- Tekstfragment
================================
The Picture of Dorian Gray begon als een korte roman, gepubliceerd in het julinummer 1890 in Lippincott’s Monthly Magazine. Een Nederlandse vertaling door Elisabeth Couperus-Baud verscheen in 1893. Haar echtgenoot Louis Couperus had het boek rechtstreeks van Oscar Wilde ontvangen en zij was er diep van onder de indruk.
Wilde baseerde zijn boek op het leven van John Gray, een homoseksuele priester, die niet alleen lange tijd zijn fysieke schoonheid kon behouden, maar die er ook in slaagde dat zijn begrafenismis in 1934 werd opgedragen door de aartsbisschop. Gray deed Wilde hiervoor wel een proces aan, maar had anderzijds sommige van zijn brieven zelf met “Dorian” getekend. Gray, die pas priester werd nà zijn relatie met Wilde (en – wellicht niet toevallig – nà diens proces) schreef zelf ook gedichten en vertaalde de Franse symbolisten. De parochiekerk die hij liet bouwen werd overigens grotendeels gefinancieerd door zijn nieuwe geliefde, de Franse inwijkeling André Raffalovich.
In de eerste kandidatuur van de Germaanse schreef ik een opstel met als titel “Magisch-realisme inHet portret van Dorian Gray“.
Allereerst is het van groot belang om de werkelijke betekenis van het begrip “magisch-realisme” te benadrukken, wat wordt aangegeven door het koppelteken: de magie staat niet voorop, het realisme is minstens zo noodzakelijk. Hoewel “Dorian Gray” een typisch voorbeeld is van romantisch magisch-realisme, zijn er enkele aanwijzingen die wijzen in de richting van klassiek magisch-realisme. Romantisch magisch-realisme voelde nog steeds de behoefte aan vreemde gebeurtenissen, hoe dan ook; in een klassieke magisch-realistische roman bestaat dit niet meer, het lijkt een gewone roman, maar het magisch-realisme is te vinden in het perspectief. Ter illustratie kan ik verwijzen naar “Dorian Gray”, waarin het magisch-realisme NIET de verandering van het beeld is (dit is slechts “magie”), maar de manier waarop Dorian Gray’s handelingen worden bepaald door een voortdurend contact met “goed” en “kwaad” (wat in feite WEL door het portret wordt getoond).
================================
- Records
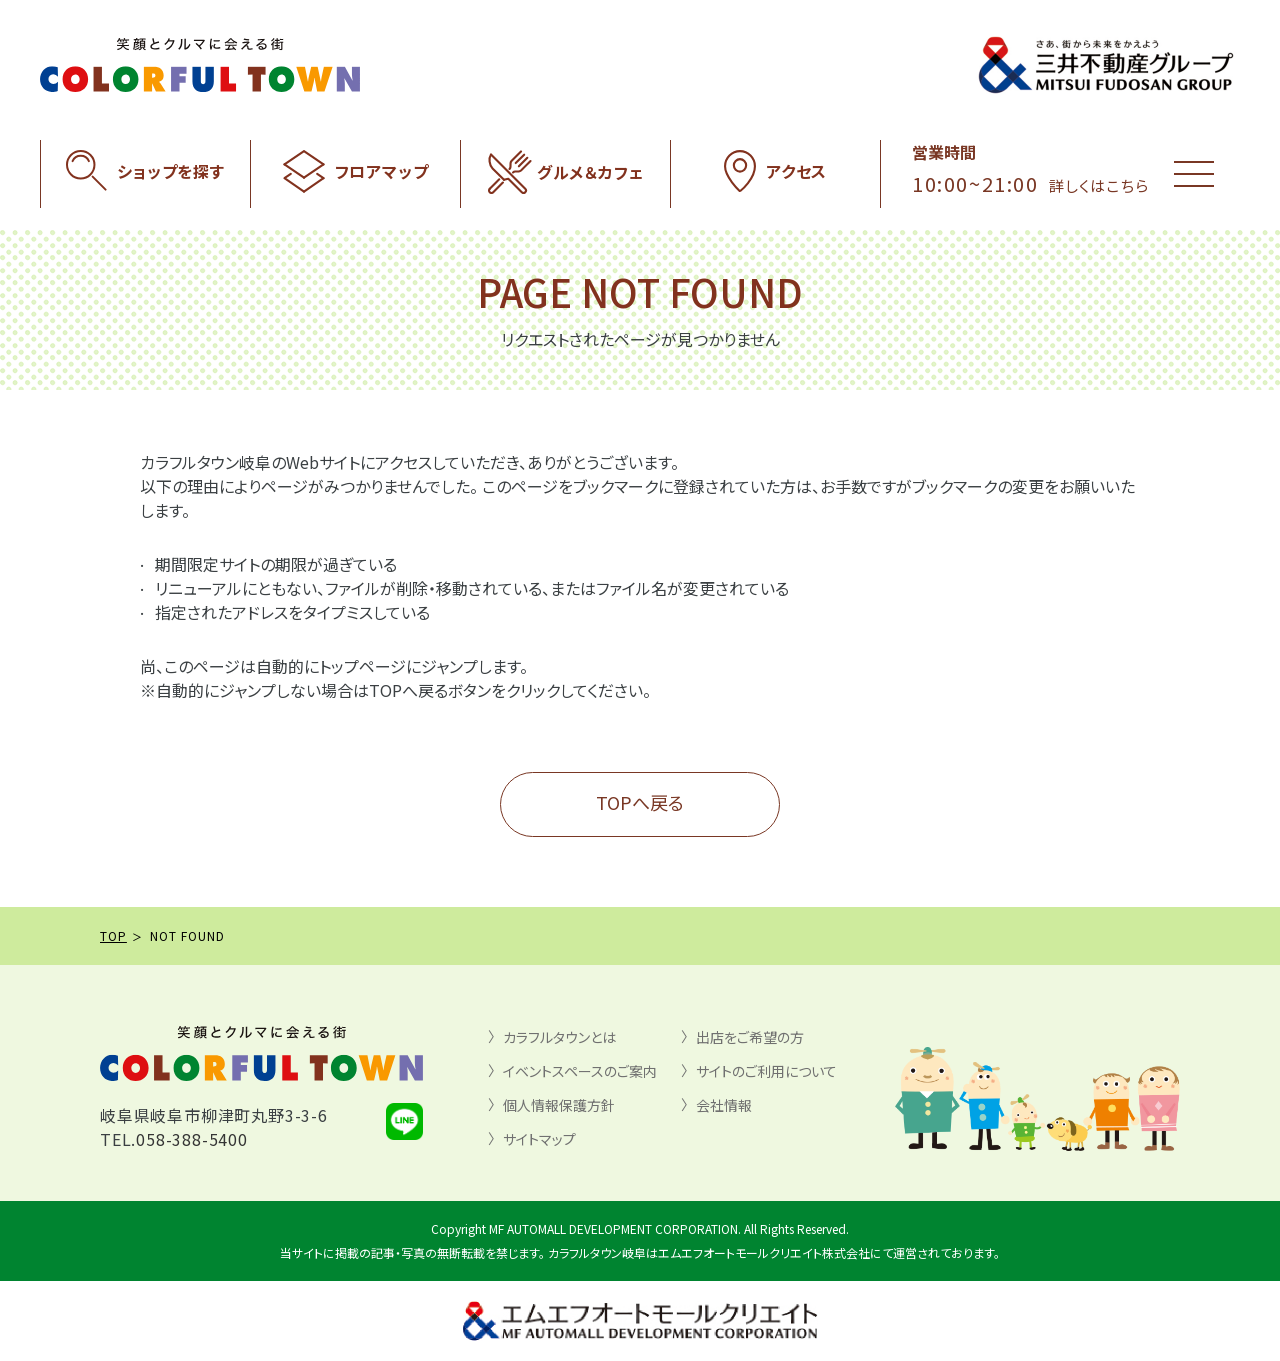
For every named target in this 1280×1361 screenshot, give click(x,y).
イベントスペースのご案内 (580, 1071)
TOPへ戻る (640, 802)
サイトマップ (539, 1139)
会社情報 (724, 1105)
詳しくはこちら (1099, 185)
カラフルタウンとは (559, 1037)
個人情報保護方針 (559, 1105)
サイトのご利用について (766, 1071)
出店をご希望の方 (750, 1037)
================================
- Opdrachten
**1.** Geef bij elke bewering aan of die klopt volgens het tekstfragment, met ja of nee en de beslissende woorden uit het tekstfragment letterlijk geciteerd: (a) De Nederlandse vertaling door Elisabeth Couperus-Baud verscheen in 1890. (b) John Gray werd pas priester na zijn relatie met Wilde. (c) In "Dorian Gray" is de verandering van het beeld het magisch-realisme.
**2.** Neem alle regels van de records hierboven letterlijk over. Laat de afbeeldingen daarbij weg.

- Antwoorden
**1.**
(a) Nee: "Een Nederlandse vertaling door Elisabeth Couperus-Baud verscheen in 1893."
(b) Ja: "Gray, die pas priester werd nà zijn relatie met Wilde"
(c) Nee: "waarin het magisch-realisme NIET de verandering van het beeld is (dit is slechts “magie”)"

**2.**
For every named target in this 1280×1361 screenshot, give click(x,y).
イベントスペースのご案内 (580, 1071)
TOPへ戻る (640, 802)
サイトマップ (539, 1139)
会社情報 (724, 1105)
詳しくはこちら (1099, 185)
カラフルタウンとは (559, 1037)
個人情報保護方針 (559, 1105)
サイトのご利用について (766, 1071)
出店をご希望の方 (750, 1037)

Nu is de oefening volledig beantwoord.